01 October 2013

Systran - an Historic MT Pure Play in a World of Changing Language Services

The first generation of machine translation engines have been great travellers. Many of the original rule based systems – some of them now evolved into hybrid statistical/symbolic configurations – first saw the dawn decades ago. They represented a huge investment in person years of design, optimisation, maintenance and redesign. But no one seemed to make genuinely viable businesses out of them. Apart from Systran, the great survivor, more of which anon.

One classic example of an itinerant system is METAL, originally developed at a university in Texas in the 1970s, then acquired by Siemens in Germany in the late 1980s to drive its huge documentation localisation programme, and later sold off in parts (usually language pairs) to various smaller translation companies in Europe over the subsequent years. Today much mutated versions of METAL it are still hard at work in numerous incarnations from Spain to Germany, even though their software core has had to be largely rewritten.

Another fascinating story is the Logos system, originally developed as a very large (and beautifully-crafted) bespoke rule system in the US during the Vietnam war to translate weapons documentation into Vietnamese, and later extended to another strategic language on the weapons agenda – namely Farsi –just as regime change arrived in Iran in 1979. It continued commercially with a German-English pair into the 1990s, but since 2010 has gone open source at SourceForge (led by DFKI experts, offering a massive linguistic resource for developers but (so far) of very little commercial value.
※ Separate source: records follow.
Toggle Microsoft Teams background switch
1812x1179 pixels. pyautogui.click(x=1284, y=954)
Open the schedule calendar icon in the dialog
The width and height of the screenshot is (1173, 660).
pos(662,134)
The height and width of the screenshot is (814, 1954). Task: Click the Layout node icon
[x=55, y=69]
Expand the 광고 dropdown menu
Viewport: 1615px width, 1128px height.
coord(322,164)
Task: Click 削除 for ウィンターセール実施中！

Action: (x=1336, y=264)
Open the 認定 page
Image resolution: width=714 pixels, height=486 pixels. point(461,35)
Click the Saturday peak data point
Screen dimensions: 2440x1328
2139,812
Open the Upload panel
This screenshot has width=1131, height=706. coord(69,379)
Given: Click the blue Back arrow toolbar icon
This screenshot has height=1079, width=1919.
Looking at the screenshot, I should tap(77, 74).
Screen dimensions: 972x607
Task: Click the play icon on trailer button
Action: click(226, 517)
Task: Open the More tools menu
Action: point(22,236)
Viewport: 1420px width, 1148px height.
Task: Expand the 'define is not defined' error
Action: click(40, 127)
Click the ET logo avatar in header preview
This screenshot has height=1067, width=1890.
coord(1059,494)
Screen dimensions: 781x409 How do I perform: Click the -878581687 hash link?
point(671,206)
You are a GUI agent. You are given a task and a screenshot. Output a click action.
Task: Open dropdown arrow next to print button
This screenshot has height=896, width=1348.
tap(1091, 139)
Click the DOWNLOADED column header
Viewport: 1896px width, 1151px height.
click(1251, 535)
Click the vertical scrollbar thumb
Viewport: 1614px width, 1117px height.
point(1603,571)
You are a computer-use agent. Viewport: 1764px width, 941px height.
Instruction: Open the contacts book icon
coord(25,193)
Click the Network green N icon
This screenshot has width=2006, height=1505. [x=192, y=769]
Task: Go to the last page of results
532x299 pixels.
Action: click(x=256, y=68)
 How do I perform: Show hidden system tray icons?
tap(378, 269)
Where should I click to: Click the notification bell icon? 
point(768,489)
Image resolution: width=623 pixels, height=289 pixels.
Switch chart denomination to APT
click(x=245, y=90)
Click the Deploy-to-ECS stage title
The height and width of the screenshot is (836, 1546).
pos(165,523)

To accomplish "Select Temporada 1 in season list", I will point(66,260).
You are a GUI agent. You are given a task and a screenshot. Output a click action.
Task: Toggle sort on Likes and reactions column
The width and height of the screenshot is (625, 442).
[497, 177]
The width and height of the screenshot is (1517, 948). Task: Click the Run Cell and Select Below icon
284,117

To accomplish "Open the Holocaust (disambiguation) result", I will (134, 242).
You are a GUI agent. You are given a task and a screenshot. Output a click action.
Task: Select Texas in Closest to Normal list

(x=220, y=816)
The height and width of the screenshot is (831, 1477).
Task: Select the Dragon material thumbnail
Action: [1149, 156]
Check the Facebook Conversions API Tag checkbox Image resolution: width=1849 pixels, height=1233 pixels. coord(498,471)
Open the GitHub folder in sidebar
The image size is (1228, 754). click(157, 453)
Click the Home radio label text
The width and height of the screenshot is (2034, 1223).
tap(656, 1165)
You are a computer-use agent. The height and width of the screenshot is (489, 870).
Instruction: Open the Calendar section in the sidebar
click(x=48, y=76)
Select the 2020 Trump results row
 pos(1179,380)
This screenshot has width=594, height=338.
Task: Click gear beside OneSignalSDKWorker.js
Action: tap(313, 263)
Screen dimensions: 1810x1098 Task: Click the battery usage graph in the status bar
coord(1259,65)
So the outright commercial champion of the first half-century of automated translation software is Systran . Sourced in the early experiments in Georgetown (US) mostly for US intelligence end users, Systran was founded by Peter Toma in 1968 and the company has never disappeared from sight or been dissolved into a larger service supplier. Today it is the great brand name of the world of machine translation.

Like its successors, it too has travelled. The system was partially acquired by a French businessman in the late 1980s, while certain language pairs were owned and developed by translation services at the European Commission as part of a first effort to apply MT to solving the multilingual information barrier in the Europe Union.

Today, Systran is still innovating, and in 2013 won an LT-Innovate Summit Award for its SystranLinks solution, designed to optimize and accelerate the automation of website localisation. Prior to this it was almost certainly the first MT system to be linked up to the early Web, driving the free Babelfish translation service ever since the Internet paleolithic age of 1995. And can even claim to be the first online translation service ever, providing automated translations through the French Minitel videotext service back in the early 1990s.

The company has also weathered the statistical tsunami by extending its technology stack to include data-driven benefits on top of its fundamentally ‘symbolic’ architecture – i.e. one based on the properties of words and phrases rather than on the probabilities of strings of letters.

Systran also offers a useful benchmark for mapping the sector’s monetary value. It is one of the very few publicly-listed companies in its sector (SDL and other similar listed vendors operate in a galaxy of multilingual service markets, not just MT) so its financials are public. In a translation technology software market that LT-Innovate estimates to have grown by some 15.5% in 2012 to a volume of $739.2M, Systran has been posting sales in software and services of around €10M. Other software service suppliers do better.

But remember that Systran has remained independent of the much more valuable translation services segment and focused constantly on improving its core technology and value proposition as a “pure play” MT supplier. Where it has been particularly successful recently is in helping translate content for national intelligence agencies, especially in the US.

The company has run the gamut from offering a free online translation service to providing highly domain-tailored services to enterprises and industries. Systran’s forty-five years of loyal service to its clients in the MT segment constitutes a pretty rare track record. How will it innovate tomorrow?